Given task: Rewrite the listing below, putting "assistant" wherever "agent" occurs and leaving every other word and line unchanged.

Records:
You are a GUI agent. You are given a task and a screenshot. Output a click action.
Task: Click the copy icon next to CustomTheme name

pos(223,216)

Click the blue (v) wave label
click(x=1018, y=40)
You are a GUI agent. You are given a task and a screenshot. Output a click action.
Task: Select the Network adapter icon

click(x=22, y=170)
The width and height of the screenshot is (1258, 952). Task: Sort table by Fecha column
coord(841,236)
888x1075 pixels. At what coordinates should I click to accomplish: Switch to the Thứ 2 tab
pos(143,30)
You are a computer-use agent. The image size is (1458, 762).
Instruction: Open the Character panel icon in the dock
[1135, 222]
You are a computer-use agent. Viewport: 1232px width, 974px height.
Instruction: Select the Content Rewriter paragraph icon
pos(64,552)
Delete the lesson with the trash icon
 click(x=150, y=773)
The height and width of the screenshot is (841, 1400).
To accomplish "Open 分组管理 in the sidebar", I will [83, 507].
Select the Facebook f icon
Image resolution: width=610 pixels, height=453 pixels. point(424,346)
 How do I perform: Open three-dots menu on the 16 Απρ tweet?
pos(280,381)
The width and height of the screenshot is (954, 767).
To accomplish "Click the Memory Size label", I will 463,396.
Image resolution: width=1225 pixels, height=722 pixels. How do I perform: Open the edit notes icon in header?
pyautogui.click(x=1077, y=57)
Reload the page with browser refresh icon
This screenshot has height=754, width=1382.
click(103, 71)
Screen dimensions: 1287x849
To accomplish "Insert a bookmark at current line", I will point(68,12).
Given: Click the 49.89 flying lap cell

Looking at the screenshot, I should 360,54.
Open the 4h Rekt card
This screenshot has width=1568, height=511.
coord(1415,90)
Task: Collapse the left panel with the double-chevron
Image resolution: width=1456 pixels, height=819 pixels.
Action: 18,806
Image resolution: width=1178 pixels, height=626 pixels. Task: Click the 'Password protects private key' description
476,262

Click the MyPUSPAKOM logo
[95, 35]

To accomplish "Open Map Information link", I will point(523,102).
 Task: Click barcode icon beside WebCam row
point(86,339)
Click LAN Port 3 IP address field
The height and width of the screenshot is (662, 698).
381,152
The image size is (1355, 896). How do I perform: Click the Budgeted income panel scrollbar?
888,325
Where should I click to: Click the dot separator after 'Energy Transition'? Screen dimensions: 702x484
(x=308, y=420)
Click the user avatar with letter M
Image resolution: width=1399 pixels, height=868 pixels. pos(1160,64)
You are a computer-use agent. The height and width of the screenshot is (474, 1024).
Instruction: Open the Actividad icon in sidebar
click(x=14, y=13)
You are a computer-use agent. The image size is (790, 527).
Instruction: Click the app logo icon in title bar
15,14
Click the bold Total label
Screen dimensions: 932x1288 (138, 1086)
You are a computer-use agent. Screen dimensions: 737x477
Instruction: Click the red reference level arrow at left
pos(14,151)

Expected answer:
You are a GUI assistant. You are given a task and a screenshot. Output a click action.
Task: Click the copy icon next to CustomTheme name

pos(223,216)

Click the blue (v) wave label
click(x=1018, y=40)
You are a GUI assistant. You are given a task and a screenshot. Output a click action.
Task: Select the Network adapter icon

click(x=22, y=170)
The width and height of the screenshot is (1258, 952). Task: Sort table by Fecha column
coord(841,236)
888x1075 pixels. At what coordinates should I click to accomplish: Switch to the Thứ 2 tab
pos(143,30)
You are a computer-use assistant. The image size is (1458, 762).
Instruction: Open the Character panel icon in the dock
[1135, 222]
You are a computer-use assistant. Viewport: 1232px width, 974px height.
Instruction: Select the Content Rewriter paragraph icon
pos(64,552)
Delete the lesson with the trash icon
 click(x=150, y=773)
The height and width of the screenshot is (841, 1400).
To accomplish "Open 分组管理 in the sidebar", I will [83, 507].
Select the Facebook f icon
Image resolution: width=610 pixels, height=453 pixels. point(424,346)
 How do I perform: Open three-dots menu on the 16 Απρ tweet?
pos(280,381)
The width and height of the screenshot is (954, 767).
To accomplish "Click the Memory Size label", I will 463,396.
Image resolution: width=1225 pixels, height=722 pixels. How do I perform: Open the edit notes icon in header?
pyautogui.click(x=1077, y=57)
Reload the page with browser refresh icon
This screenshot has height=754, width=1382.
click(103, 71)
Screen dimensions: 1287x849
To accomplish "Insert a bookmark at current line", I will point(68,12).
Given: Click the 49.89 flying lap cell

Looking at the screenshot, I should 360,54.
Open the 4h Rekt card
This screenshot has width=1568, height=511.
coord(1415,90)
Task: Collapse the left panel with the double-chevron
Image resolution: width=1456 pixels, height=819 pixels.
Action: 18,806
Image resolution: width=1178 pixels, height=626 pixels. Task: Click the 'Password protects private key' description
476,262

Click the MyPUSPAKOM logo
[95, 35]

To accomplish "Open Map Information link", I will point(523,102).
 Task: Click barcode icon beside WebCam row
point(86,339)
Click LAN Port 3 IP address field
The height and width of the screenshot is (662, 698).
381,152
The image size is (1355, 896). How do I perform: Click the Budgeted income panel scrollbar?
888,325
Where should I click to: Click the dot separator after 'Energy Transition'? Screen dimensions: 702x484
(x=308, y=420)
Click the user avatar with letter M
Image resolution: width=1399 pixels, height=868 pixels. pos(1160,64)
You are a computer-use assistant. The height and width of the screenshot is (474, 1024).
Instruction: Open the Actividad icon in sidebar
click(x=14, y=13)
You are a computer-use assistant. The image size is (790, 527).
Instruction: Click the app logo icon in title bar
15,14
Click the bold Total label
Screen dimensions: 932x1288 (138, 1086)
You are a computer-use assistant. Screen dimensions: 737x477
Instruction: Click the red reference level arrow at left
pos(14,151)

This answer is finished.